▸ **EXERCISE DESCRIPTION**
Rewrite the records below as a numbered list with one line per item, skipping blank lines. Leave the pictures out of your answer.

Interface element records

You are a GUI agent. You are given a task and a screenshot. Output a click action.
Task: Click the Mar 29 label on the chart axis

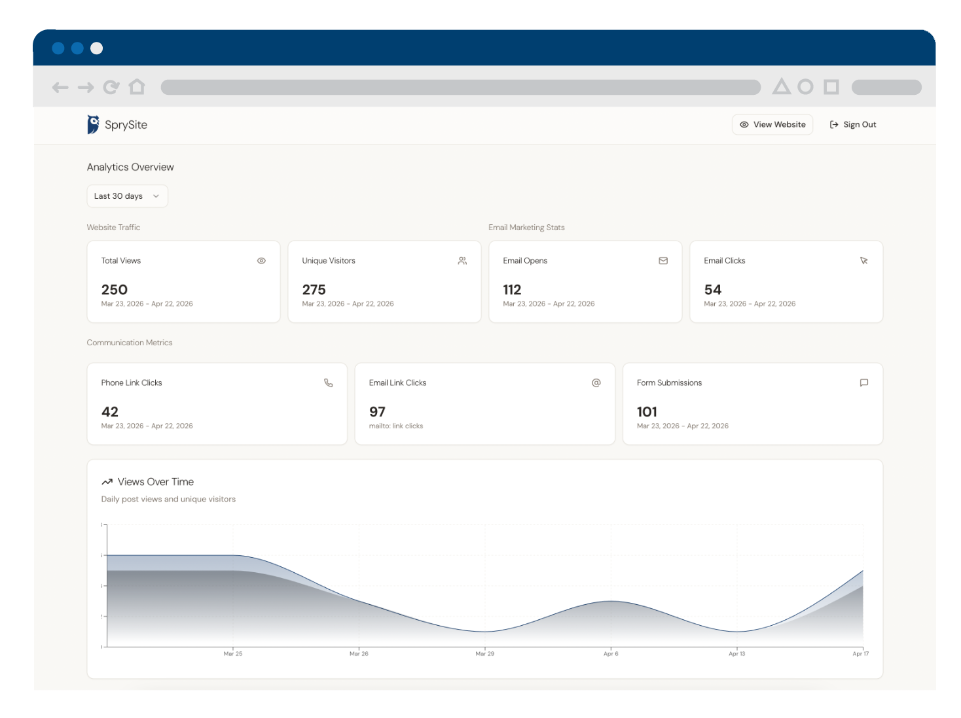(x=484, y=654)
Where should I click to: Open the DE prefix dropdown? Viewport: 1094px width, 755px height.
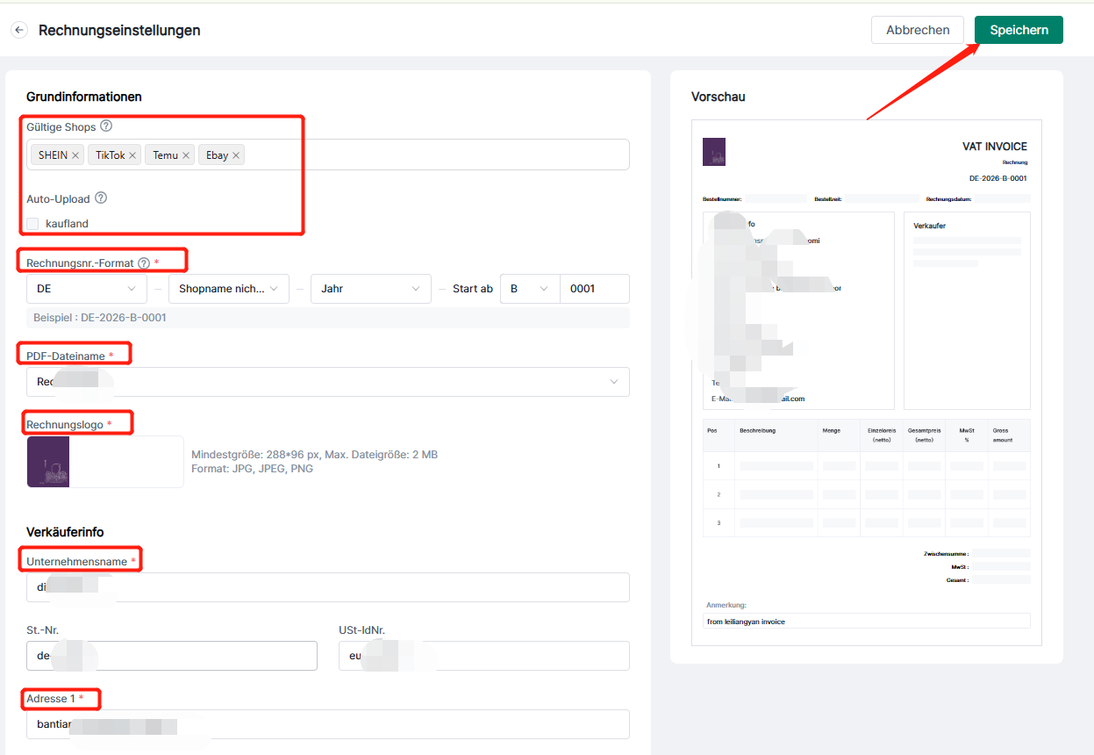(x=87, y=289)
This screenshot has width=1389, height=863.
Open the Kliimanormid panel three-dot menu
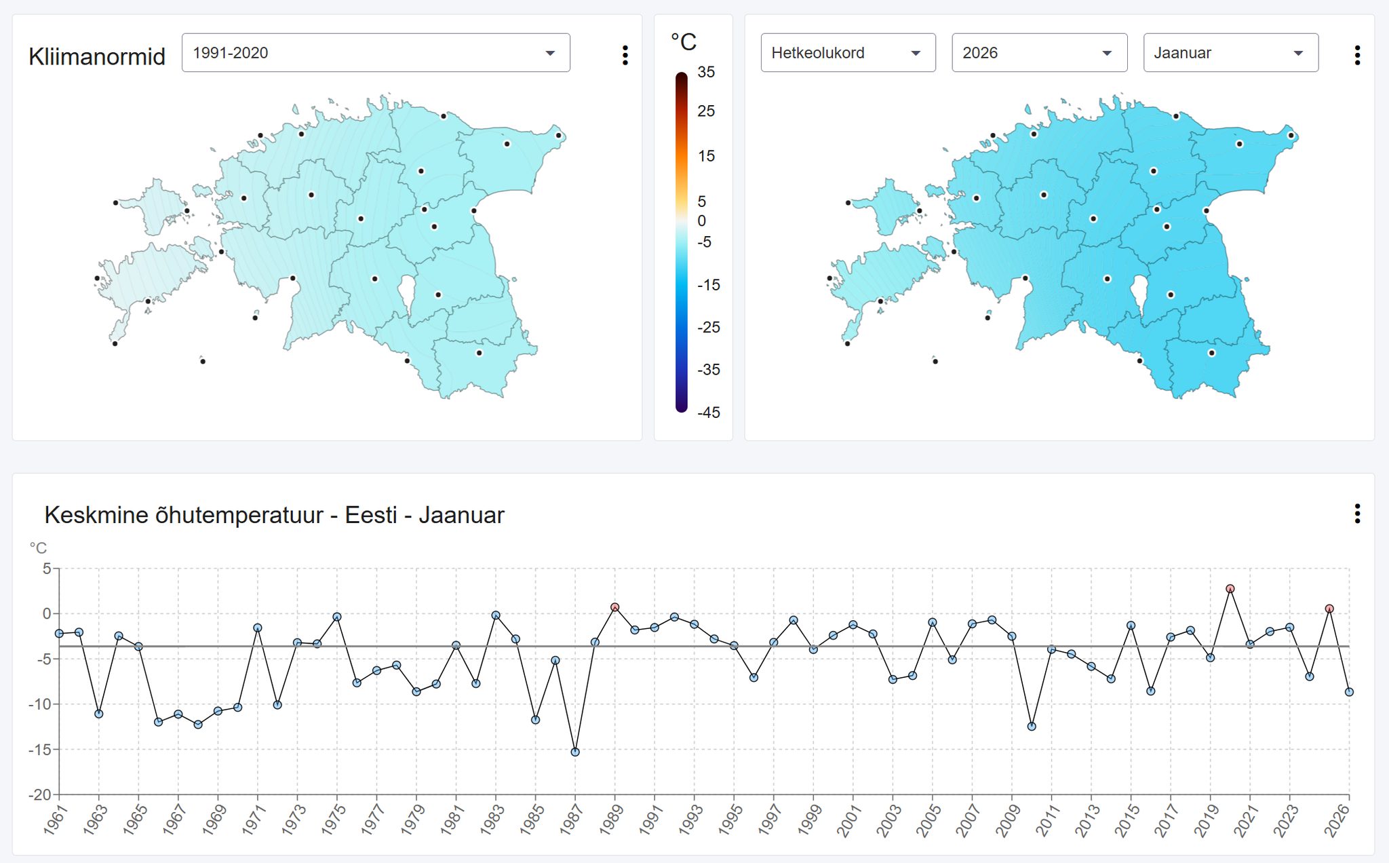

▸ **FULL OUTPUT**
1. You are a GUI agent. You are given a task and a screenshot. Output a click action.
2. Task: Click the Mar 29 label on the chart axis
3. (x=484, y=654)
4. Where should I click to: Open the DE prefix dropdown? Viewport: 1094px width, 755px height.
5. (x=87, y=289)
6. This screenshot has width=1389, height=863.
7. Open the Kliimanormid panel three-dot menu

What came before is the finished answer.